Reproduce the records below verbatim, from their first line through the line containing "I will pos(59,171).", with both ends included.

______

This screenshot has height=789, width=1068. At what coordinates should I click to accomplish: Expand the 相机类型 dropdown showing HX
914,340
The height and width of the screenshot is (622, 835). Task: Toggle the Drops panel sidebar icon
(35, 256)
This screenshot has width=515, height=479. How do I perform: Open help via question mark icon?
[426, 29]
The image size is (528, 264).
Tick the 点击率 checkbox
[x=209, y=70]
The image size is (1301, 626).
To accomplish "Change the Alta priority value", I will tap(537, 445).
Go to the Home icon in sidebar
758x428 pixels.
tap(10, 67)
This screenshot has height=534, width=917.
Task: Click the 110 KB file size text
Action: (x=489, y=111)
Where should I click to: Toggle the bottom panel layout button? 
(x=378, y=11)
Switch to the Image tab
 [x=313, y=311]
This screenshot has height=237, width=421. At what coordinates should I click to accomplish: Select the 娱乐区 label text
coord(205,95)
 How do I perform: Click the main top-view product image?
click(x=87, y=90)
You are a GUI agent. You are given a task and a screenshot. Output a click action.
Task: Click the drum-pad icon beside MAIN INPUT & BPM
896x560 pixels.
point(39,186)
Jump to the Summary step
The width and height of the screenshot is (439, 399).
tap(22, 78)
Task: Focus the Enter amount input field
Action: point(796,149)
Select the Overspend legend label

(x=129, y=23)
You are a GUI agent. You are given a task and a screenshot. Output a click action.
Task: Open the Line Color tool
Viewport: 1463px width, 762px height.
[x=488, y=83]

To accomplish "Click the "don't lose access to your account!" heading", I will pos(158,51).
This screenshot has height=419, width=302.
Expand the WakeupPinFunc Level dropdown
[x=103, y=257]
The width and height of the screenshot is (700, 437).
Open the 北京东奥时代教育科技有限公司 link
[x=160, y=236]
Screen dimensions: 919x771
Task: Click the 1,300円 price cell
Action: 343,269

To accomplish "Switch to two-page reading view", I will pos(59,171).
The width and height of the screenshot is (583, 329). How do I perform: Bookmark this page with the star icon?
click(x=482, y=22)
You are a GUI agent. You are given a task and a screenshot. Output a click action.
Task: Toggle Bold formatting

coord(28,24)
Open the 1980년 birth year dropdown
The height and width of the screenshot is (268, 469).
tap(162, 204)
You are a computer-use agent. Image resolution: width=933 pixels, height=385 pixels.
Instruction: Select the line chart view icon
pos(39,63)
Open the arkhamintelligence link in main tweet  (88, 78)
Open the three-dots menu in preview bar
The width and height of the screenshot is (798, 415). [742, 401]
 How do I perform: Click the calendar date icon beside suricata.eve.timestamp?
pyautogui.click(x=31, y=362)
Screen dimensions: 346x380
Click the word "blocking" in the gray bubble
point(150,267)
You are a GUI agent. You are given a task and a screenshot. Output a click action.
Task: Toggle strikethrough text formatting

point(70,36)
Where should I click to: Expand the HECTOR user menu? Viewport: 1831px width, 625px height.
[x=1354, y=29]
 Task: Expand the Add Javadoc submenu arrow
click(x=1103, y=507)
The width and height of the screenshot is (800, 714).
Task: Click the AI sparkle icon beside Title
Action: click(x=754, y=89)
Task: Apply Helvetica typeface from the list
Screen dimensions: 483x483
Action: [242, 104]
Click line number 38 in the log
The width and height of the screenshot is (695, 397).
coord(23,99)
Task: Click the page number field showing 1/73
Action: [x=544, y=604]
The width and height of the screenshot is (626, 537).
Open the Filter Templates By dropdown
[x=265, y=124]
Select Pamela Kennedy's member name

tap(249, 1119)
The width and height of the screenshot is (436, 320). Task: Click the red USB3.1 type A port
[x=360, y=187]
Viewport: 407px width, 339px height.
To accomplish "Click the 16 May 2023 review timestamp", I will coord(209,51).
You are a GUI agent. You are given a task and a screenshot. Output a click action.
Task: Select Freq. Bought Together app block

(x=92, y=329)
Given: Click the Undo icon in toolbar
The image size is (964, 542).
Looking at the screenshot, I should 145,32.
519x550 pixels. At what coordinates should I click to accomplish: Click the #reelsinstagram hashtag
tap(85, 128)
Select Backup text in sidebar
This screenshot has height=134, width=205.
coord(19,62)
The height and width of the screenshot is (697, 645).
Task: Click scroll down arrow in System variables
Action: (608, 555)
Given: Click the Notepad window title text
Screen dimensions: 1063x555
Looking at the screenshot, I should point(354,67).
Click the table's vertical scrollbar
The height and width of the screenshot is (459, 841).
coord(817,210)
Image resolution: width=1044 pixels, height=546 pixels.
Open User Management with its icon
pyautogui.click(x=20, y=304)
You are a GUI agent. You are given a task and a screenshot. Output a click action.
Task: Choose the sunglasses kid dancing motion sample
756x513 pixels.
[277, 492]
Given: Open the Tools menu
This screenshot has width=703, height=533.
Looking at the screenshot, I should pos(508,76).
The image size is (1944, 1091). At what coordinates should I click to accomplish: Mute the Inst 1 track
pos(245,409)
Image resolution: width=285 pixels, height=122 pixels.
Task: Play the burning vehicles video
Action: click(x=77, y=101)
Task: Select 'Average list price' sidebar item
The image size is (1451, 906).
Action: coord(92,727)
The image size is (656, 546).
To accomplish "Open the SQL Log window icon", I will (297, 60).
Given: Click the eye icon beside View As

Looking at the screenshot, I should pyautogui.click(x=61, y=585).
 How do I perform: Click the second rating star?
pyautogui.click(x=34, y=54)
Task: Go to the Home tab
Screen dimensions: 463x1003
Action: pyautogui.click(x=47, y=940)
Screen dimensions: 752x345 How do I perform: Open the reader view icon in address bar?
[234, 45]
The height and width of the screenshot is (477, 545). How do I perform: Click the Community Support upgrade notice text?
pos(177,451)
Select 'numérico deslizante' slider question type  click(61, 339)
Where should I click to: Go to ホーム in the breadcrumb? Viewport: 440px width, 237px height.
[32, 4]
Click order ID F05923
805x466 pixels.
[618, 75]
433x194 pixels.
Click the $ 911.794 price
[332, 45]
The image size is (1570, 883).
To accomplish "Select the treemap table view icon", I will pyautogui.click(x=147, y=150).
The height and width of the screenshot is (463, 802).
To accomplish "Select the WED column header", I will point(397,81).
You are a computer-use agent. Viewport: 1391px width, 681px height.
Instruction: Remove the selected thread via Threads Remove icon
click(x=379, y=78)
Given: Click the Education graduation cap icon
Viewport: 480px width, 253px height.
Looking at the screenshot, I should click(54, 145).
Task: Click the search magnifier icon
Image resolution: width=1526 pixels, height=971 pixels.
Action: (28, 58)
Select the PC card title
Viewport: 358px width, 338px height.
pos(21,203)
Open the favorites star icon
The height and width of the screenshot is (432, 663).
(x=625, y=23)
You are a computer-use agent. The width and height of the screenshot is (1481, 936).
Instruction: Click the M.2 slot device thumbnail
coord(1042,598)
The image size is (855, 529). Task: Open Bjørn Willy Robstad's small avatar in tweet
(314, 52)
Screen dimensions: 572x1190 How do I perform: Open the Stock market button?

______

COMPLETED EXERCISE:
This screenshot has height=789, width=1068. At what coordinates should I click to accomplish: Expand the 相机类型 dropdown showing HX
914,340
The height and width of the screenshot is (622, 835). Task: Toggle the Drops panel sidebar icon
(35, 256)
This screenshot has width=515, height=479. How do I perform: Open help via question mark icon?
[426, 29]
The image size is (528, 264).
Tick the 点击率 checkbox
[x=209, y=70]
The image size is (1301, 626).
To accomplish "Change the Alta priority value", I will tap(537, 445).
Go to the Home icon in sidebar
758x428 pixels.
tap(10, 67)
This screenshot has height=534, width=917.
Task: Click the 110 KB file size text
Action: (x=489, y=111)
Where should I click to: Toggle the bottom panel layout button? 
(x=378, y=11)
Switch to the Image tab
 [x=313, y=311]
This screenshot has height=237, width=421. At what coordinates should I click to accomplish: Select the 娱乐区 label text
coord(205,95)
 How do I perform: Click the main top-view product image?
click(x=87, y=90)
You are a GUI agent. You are given a task and a screenshot. Output a click action.
Task: Click the drum-pad icon beside MAIN INPUT & BPM
896x560 pixels.
point(39,186)
Jump to the Summary step
The width and height of the screenshot is (439, 399).
tap(22, 78)
Task: Focus the Enter amount input field
Action: point(796,149)
Select the Overspend legend label

(x=129, y=23)
You are a GUI agent. You are given a task and a screenshot. Output a click action.
Task: Open the Line Color tool
Viewport: 1463px width, 762px height.
[x=488, y=83]

To accomplish "Click the "don't lose access to your account!" heading", I will pos(158,51).
This screenshot has height=419, width=302.
Expand the WakeupPinFunc Level dropdown
[x=103, y=257]
The width and height of the screenshot is (700, 437).
Open the 北京东奥时代教育科技有限公司 link
[x=160, y=236]
Screen dimensions: 919x771
Task: Click the 1,300円 price cell
Action: 343,269

To accomplish "Switch to two-page reading view", I will pos(59,171).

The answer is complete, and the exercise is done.